What is even greater in this film is the social changes that Leslie brings to Texas when she arrives from the East. Prior to arriving to Texas, she is a Virginian socialite. She breaks racial barriers when she tends to a sick baby in the Mexican village. She shows that animals can be broken by using respect rather then physical abuse. She makes politics a place for women and not just men. She is a strong woman, and as strong as Jordan is, he respects and loves Leslie enough to understand her. Leslie represents a coming of age for women's rights and helps to show how in a few generations, the way of life can be positively impacted by accepting the beliefs of those you love. Her openness to people and modern ways of thinking by those in comparison to what Jordin was accustomed to do wear off on Jordin and he adopts them as his own. This is apparent in two of the final scenes where his son, Jordan Benedict III's (Dennis Hopper) wife Juana (Elsa Cárdenas) is denied service in one of Jett's hair salons, and then again when Mexican customers are turned down at a diner.

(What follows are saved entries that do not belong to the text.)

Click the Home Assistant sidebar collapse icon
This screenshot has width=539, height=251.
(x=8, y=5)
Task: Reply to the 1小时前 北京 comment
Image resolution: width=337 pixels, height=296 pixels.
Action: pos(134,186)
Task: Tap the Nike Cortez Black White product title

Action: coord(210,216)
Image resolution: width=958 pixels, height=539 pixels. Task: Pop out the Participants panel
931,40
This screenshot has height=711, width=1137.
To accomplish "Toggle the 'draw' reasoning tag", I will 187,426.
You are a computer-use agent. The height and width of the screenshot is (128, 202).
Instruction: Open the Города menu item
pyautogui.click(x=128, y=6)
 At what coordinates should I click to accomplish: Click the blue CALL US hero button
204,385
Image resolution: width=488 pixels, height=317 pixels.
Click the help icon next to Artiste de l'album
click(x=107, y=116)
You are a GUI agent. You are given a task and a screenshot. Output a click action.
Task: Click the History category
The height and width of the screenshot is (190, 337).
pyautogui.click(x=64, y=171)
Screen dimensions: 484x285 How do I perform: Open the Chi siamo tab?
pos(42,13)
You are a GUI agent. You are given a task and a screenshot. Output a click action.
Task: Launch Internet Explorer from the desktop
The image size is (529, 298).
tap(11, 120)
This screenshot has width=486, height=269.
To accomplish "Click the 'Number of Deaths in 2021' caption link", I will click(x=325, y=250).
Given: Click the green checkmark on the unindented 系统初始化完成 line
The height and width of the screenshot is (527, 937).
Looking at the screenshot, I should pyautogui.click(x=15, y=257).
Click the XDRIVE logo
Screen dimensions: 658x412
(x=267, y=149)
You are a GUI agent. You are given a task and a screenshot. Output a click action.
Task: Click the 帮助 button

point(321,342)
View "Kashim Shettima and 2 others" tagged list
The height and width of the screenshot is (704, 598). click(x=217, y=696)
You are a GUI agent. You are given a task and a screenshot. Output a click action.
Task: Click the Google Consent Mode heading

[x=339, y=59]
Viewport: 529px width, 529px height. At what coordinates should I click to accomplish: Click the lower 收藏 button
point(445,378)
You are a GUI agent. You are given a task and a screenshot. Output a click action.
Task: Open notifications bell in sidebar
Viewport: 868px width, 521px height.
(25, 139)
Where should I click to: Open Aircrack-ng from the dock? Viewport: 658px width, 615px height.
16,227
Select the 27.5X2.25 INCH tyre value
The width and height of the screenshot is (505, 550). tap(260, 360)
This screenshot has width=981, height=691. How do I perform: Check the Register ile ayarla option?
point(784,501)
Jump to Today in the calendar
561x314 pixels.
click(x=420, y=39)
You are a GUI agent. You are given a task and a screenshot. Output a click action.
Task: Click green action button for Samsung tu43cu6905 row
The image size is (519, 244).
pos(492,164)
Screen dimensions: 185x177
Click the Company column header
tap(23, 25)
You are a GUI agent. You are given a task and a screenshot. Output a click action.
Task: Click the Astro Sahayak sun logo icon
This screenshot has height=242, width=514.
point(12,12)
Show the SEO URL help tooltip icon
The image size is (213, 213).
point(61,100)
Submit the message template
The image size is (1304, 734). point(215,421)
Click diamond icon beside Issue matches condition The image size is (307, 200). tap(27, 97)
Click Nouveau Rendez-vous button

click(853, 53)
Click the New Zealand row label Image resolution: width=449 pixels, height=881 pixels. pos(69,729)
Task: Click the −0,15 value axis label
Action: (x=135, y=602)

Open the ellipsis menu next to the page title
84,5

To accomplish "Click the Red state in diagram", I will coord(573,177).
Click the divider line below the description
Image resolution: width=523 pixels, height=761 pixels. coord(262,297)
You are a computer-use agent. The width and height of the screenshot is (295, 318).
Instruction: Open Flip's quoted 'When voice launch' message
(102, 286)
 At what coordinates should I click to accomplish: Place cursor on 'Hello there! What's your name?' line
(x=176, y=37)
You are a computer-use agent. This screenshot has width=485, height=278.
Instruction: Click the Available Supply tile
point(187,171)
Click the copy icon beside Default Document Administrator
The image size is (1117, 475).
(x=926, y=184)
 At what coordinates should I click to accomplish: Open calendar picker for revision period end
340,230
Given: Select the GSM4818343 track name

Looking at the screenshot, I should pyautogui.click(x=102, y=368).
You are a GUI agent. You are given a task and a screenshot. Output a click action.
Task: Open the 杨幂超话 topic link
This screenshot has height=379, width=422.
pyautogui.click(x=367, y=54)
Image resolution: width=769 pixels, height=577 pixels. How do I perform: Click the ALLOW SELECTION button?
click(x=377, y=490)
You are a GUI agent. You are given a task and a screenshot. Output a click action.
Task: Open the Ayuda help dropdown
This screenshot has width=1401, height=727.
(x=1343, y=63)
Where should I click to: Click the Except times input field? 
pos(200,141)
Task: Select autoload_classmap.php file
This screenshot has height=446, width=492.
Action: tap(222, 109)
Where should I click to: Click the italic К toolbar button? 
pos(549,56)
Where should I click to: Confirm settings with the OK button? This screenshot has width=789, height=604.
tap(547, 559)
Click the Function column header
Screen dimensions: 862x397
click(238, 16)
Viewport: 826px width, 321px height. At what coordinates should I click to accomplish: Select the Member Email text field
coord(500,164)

Running well over three hours, the film can certainly drag on at points. This is not because it is dull or boring, but because we are simply not accustomed to sitting through one movie so long. If you can stick it out, it is a must see movie. The messages are subtly incorporated through the film so that when it come to the finale, we clearly see and understand that a change has been made. It is this ending that makes us realize that we are watching more then simply the story of a man's life. We are watching the evolution of man. We see how man's thinking can change. While it may take time, it happens, and perhaps a slower development of ones thinking makes for a greater impact when the time comes to fully understand and discover what you believe in. This fantastic movie was sadly the last for James Dean and a clear tribute to his incredible on camera persona. Sadly, he did not even live to see the release of this film. It is also fine acting by Rock Hudson who proves his range extends romantic comedies and commands the respect as a serious leading man. It goes without saying that Elizabeth Taylor is radiant in this film as she always is. She is charming as Leslie Benedict and it's hard to imagine anyone taking on this role but her. Through her acts of kindness on screen, it is very easy to relate to stories of her humanitarianism in her real life. A magnificent piece of work!